Ему был передан краткий заказ на несколько фортепианных переложений. За этот заказ была прислана щедрая плата. Котек, скрипач, был посредником в этом деле. Таинственное имя было Надежда Филаретовна фон Мекк. Вдова богача, железнодорожного строителя, миллионерша, владелица домов в Москве, поместий в западном крае, приморских вилл за границей; мать одиннадцати детей и уже бабушка. Рубинштейн между прочим сказал Чайковскому, что она некрасива, стара, оригиналка ужасная… В доме у нее много музыки… Первое ее письмо было кратко и смело:
"Милостивый Государь Петр Ильич!
Позвольте принести Вам мою искреннейшую благодарность за такое скорое исполнение моей просьбы.

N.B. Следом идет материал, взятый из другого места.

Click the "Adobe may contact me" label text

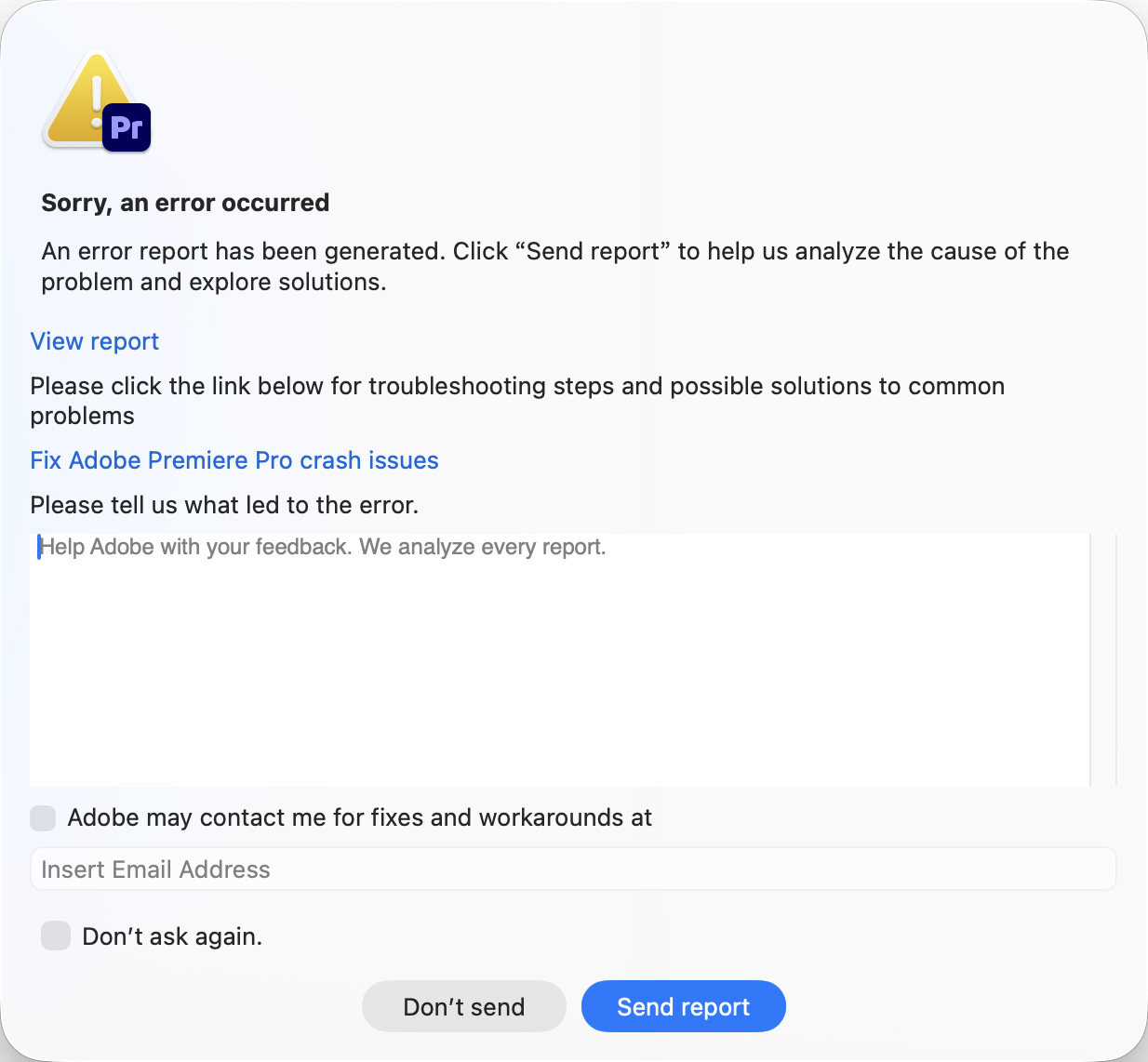360,817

Говорить Вам, в какой восторг меня приводят Ваши сочинения, я считаю неуместным, потому что Вы привыкли и не к таким похвалам, и поклонение такого ничтожного существа в музыке, как я, может показаться Вам только смешным, а мне так дорого мое наслаждение, что я не хочу, чтобы над ним смеялись, поэтому скажу только, и прошу верить этому буквально, что с Вашею музыкою живется легче и приятнее".
Он ответил тоже кратко и вежливо. Спустя два месяца она написала опять:
"Хотелось бы мне много, много сказать Вам о моем фантастичном отношении к Вам, да боюсь отнимать у Вас время, которого Вы имеете так мало свободного. Скажу только, что это отношение, как оно ни отвлеченно, дорого мне, как самое лучшее, самое высокое из всех чувств, возможных в человеческой натуре. Поэтому, если хотите, Петр Ильич, назовите меня фантазеркою, пожалуй, даже сумасбродкою, но не смейтесь, потому что все это было бы смешно, когда бы не было так искренне, да и так основательно".

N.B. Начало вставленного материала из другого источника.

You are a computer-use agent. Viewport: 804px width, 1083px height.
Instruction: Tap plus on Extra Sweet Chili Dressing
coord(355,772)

Эти строчки ему чудовищно польстили. А еще через месяц она попросила позволения издать за свой счет его переложения у Юргенсона, писала, что Вагнер перед ним "профанатор искусства", что его "Марш" приводит ее в "сумасшедшее состояние", что он - ее идеал и что если бы у нее в руках было счастье, она отдала бы его ему.
Сквозь него, которого она не знала и знать, казалось, не стремилась, она обращалась к его музыке. Теперь был на свете человек, которого все, что Чайковский до сих пор написал, приводило в трепет восхищения, человек, который с неизъяснимым волнением ждал от него новых шедевров и, что бы он ни написал, знал, что не будет обманут. В первых же письмах она дала ему понять, что он ей не нужен - что она не требует его прихода и даже не ждет встреч с ним. Им незачем быть знакомыми. Это может повести к пересудам.
Ей нужно немногое: утром, когда она просыпается, первая мысль и забота ее - о нем. Пусть на подносе, среди писем, которые приносит ей дворецкий, будет иногда письмо и от него, чтобы прежде, чем пускаться в управление своим государством, она бы знала, что тот, кто дает ей такую радость, такое неизъяснимое блаженство (от которого она иногда чувствует, что сходит с ума), - жив, здоров, где-то дышит, - далеко ли, близко ли, но в одном с ней мире, и что душа его покойна.